Abstract
With the application of deep learning method in the field of image processing, the image-related intelligent interaction technology has also been rapidly developed. Visual question answering (VQA) collects the image information by asking questions related to the image and ultimately achieves the purpose for enriching the image understanding. Vision and language are the two core parts of human intelligence to understand the real world, and also the basic components to realize artificial intelligence, and a lot of research has been carried out in their respective fields. With the continuous promotion and application of deep learning in the fields of computer vision and natural language processing, visual question answering technology across the visual field and natural language disciplines has become a research hotspot in recent years. Visual question answering (VQA) for intelligent interaction collects image information by asking relevant questions to the content of the image and finally achieves the purpose of enriching image understanding. At the same time, as an emerging research direction, the challenges faced by the visual question answering system are huge, and we need to learn and excavate. Through the comprehensive comparison and analysis of the existing models and methods of visual question answering, this paper summarizes the shortcomings and development directions of the current research work and analyzes several models of visual question answering technology for the processing of image input and question input of the visual question answering model. The working principle of the model and the common public data set of the model: it is concluded that extending the structured knowledge base and applying mature technologies such as text question answering and natural language processing to deal with VQA problems are the future development directions of the VQA model.
1. Introduction
In recent years, with the continuous combination and development of computer vision and deep learning, the accuracy and efficiency of computer vision-related tasks have been greatly improved. In tasks such as image classification [1, 2], behavior recognition [3, 4], and target detection [5, 6], machines have reached or even exceeded the level of humans, and these tasks belong to the field of artificial intelligence. As humans, in addition to identifying specific objects and their attributes in pictures or videos, marking the spatial position of objects in the picture, we can also mark the relationship between objects, and find the corresponding objects according to the given text content and decribe the picture in detail. Even, we will ask corresponding questions based on the content of the pictures or videos for others to answer, and reason about the relationship between the provided questions and the corresponding pictures so as to obtain the required information. However, the main problem of current computer vision-related tasks is that the degree of image understanding is low, and it is difficult to conduct a comprehensive analysis of images. In response to this problem, researchers try to explore further intelligent interaction methods of images. Visual question answering (VQA) is based on this method. Visual question answering can abstract and condense from a given image. High-level information such as the category, spatial relationship, activity, and scene of the objects in the picture is displayed; and according to the different questions, reasonable answers can be given. It can be seen from the above description that visual question and answer can improve the experience of human-computer interaction. It is one of the key researches to realize artificial intelligence.
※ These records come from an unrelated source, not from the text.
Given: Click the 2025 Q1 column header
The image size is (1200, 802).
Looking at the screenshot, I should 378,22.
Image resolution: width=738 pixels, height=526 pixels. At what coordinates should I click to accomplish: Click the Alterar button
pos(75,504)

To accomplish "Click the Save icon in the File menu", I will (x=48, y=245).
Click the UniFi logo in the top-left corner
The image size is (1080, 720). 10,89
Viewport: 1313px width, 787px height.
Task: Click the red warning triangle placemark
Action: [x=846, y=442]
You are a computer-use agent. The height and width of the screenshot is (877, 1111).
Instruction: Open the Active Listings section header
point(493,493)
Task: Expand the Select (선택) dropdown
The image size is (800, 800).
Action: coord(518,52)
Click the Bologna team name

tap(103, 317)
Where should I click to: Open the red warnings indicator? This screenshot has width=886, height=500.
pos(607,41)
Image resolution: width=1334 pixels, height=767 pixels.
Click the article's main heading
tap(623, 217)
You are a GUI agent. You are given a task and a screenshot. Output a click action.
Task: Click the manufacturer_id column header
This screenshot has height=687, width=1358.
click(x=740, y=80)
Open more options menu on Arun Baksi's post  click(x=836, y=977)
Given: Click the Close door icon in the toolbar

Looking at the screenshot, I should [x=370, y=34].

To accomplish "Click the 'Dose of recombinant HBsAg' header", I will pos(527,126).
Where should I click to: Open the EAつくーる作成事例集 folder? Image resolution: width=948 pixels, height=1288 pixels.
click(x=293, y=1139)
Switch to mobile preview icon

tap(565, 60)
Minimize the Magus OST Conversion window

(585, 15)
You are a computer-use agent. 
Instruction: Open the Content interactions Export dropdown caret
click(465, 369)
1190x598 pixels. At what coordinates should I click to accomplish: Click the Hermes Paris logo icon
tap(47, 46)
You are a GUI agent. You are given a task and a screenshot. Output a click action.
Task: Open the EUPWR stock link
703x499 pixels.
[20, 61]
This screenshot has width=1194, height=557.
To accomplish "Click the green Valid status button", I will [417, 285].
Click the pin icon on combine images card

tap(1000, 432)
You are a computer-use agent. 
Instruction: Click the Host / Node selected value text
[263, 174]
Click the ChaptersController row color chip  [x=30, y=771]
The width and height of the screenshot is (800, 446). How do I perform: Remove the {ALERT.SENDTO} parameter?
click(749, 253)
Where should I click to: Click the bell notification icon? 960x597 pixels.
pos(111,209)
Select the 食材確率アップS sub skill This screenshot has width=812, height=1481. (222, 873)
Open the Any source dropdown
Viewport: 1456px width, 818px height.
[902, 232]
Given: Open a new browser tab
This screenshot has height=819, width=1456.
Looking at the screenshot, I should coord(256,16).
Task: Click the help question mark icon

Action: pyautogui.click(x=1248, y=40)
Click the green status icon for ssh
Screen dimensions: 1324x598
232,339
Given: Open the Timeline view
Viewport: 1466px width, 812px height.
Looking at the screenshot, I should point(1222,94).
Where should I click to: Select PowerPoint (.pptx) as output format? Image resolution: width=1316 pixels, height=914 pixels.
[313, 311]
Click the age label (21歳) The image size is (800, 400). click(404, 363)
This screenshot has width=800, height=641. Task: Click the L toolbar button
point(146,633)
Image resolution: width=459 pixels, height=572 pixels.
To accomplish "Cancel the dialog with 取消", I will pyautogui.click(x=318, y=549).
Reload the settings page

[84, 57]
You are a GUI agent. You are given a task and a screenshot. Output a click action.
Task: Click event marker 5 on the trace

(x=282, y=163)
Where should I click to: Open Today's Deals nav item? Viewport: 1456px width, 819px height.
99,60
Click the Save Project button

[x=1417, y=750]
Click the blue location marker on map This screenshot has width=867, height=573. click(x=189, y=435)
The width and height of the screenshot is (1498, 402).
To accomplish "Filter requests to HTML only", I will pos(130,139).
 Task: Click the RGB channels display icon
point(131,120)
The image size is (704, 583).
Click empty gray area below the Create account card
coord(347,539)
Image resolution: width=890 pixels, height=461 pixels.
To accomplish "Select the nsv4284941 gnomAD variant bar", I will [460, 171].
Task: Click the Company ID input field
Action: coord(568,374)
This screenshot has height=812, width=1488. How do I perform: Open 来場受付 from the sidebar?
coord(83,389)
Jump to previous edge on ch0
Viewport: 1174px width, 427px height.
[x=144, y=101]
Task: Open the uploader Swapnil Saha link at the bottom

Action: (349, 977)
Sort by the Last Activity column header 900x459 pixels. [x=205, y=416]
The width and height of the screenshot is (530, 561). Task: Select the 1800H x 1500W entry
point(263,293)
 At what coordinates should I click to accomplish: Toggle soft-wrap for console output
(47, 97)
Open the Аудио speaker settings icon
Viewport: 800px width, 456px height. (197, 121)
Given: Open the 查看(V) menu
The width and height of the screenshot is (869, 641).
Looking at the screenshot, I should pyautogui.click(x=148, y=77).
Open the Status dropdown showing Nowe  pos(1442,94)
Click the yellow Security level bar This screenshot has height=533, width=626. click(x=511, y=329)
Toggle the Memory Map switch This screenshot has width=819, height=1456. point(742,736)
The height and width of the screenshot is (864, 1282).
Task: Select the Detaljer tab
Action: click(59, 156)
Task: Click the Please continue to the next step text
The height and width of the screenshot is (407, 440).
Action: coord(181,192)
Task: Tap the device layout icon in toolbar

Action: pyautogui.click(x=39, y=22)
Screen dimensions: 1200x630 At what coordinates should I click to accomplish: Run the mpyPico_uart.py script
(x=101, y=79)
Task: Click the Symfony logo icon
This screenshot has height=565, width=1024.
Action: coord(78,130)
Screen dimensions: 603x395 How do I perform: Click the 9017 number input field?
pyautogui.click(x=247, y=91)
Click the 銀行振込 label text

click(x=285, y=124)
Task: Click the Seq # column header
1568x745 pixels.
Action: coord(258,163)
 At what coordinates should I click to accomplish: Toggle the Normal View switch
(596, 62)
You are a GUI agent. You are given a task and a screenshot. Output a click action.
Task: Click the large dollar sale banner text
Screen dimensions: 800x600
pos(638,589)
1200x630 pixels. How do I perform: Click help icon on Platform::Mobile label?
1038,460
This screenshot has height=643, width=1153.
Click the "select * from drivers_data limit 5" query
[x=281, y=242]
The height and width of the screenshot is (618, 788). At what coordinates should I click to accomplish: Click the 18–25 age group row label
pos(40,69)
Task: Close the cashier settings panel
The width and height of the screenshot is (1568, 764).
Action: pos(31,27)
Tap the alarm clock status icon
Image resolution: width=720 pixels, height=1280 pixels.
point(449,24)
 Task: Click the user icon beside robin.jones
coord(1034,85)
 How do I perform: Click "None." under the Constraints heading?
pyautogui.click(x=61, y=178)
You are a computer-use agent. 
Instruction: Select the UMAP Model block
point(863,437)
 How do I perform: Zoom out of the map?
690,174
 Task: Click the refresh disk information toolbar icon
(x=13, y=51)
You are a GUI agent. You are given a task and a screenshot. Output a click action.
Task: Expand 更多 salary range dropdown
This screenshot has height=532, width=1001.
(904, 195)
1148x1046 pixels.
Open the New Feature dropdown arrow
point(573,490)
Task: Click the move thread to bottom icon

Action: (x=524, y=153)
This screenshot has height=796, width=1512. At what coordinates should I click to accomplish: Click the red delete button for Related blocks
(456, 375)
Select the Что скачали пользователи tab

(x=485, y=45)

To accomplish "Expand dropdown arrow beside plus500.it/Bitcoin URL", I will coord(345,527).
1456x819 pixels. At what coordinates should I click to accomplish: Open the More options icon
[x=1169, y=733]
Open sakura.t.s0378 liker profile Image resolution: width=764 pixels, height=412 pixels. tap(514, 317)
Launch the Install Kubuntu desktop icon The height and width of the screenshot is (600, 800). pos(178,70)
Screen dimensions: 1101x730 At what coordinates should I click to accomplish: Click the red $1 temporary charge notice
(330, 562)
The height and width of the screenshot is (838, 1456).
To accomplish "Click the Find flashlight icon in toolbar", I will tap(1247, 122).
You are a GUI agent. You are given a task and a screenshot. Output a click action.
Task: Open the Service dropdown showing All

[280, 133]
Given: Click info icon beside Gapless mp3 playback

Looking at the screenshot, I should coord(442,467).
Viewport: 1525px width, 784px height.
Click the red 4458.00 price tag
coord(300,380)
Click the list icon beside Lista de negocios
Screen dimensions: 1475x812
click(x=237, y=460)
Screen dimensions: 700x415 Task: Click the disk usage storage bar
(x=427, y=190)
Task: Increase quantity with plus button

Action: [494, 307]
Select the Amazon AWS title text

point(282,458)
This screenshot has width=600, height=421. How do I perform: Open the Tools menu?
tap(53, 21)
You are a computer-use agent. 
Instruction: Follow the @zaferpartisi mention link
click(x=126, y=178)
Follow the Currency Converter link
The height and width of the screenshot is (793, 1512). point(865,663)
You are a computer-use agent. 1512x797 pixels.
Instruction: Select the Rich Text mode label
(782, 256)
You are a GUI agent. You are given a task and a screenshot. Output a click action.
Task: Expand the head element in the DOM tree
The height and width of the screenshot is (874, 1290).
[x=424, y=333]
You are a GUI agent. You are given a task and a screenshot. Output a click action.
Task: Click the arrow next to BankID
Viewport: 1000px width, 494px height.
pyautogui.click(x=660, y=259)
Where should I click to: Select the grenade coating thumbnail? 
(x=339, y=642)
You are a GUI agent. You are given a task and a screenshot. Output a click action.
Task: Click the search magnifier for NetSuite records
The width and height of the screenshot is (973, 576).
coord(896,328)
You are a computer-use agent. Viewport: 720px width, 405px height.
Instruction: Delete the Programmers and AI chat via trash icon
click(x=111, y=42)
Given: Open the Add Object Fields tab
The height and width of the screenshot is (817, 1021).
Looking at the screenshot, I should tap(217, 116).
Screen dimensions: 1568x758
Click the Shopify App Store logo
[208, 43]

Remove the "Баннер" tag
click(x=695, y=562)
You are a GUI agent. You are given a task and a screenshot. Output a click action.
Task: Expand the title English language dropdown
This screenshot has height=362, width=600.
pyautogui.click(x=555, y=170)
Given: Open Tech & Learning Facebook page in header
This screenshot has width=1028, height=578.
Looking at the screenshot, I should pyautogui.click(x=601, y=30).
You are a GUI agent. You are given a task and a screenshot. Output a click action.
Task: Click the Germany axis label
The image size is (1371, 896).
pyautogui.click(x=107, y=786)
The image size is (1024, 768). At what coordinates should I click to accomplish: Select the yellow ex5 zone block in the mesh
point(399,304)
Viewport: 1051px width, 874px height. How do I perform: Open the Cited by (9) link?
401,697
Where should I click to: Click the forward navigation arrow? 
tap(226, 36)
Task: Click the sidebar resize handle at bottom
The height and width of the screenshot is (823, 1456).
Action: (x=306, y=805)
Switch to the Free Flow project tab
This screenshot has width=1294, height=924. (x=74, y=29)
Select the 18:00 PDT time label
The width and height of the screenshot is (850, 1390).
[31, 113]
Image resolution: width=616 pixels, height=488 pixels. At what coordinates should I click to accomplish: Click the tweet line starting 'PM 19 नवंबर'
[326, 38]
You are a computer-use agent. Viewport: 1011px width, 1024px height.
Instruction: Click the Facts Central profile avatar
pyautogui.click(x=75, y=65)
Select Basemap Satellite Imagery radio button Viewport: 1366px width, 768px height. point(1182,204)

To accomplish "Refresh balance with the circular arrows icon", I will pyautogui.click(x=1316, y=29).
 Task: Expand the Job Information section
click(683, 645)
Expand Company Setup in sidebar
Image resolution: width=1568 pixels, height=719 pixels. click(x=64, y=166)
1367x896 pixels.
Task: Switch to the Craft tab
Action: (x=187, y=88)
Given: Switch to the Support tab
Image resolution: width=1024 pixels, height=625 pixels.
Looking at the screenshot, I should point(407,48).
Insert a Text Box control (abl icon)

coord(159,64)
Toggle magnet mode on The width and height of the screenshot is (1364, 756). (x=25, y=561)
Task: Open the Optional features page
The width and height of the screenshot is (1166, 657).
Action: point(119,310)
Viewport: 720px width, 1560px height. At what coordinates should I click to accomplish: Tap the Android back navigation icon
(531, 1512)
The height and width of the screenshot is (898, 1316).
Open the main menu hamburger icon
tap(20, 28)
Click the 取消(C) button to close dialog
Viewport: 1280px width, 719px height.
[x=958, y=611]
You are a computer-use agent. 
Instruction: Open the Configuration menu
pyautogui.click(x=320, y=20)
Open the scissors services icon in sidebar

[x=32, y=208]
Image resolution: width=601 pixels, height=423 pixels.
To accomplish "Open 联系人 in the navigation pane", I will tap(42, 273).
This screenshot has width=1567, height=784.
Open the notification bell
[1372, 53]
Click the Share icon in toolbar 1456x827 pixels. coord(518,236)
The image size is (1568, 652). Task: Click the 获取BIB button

VQA is an emerging topic in the field of artificial intelligence and also a very challenging research direction. It covers the two fields of computer vision and natural language processing. It needs to build a model to analyze images and understand the problem, that is, when inputting an image and image-related questions, the model can automatically output a predicted answer. Since the VQA challenge in 2014, a large number of visual question answering models have been proposed. According to whether exogenous knowledge bases are introduced, the existing VQA models are divided into two categories: joint embedding models and knowledge base-based models. But most pioneering VQA models focus on visual processing of dataset tasks. For recently proposed data TextVQA [7] and ST-VQA [8], i.e., some field-case pictures with the image text and existing VQA models. It generally does not perform well on these datasets. In the VQA task, both the question and the required operation object are unknown, the question is raised during the system operation, and the output answer varies with the training set and the operation object. Therefore, VQA is more “intelligent.” Compared with text question answering in the NLP domain, the VQA task faces challenges such as higher image dimensionality, more noise, and lack of structured semantics and grammatical rules for images. In general, as a cross-domain artificial intelligence task, the research of visual question answering represents the exploration of the future “general artificial intelligence,” which cannot only provide a cross-modal data processing and fusion method but also provide machine understanding. And a new stage of artificial intelligence that solves complex problems and even completes reasoning.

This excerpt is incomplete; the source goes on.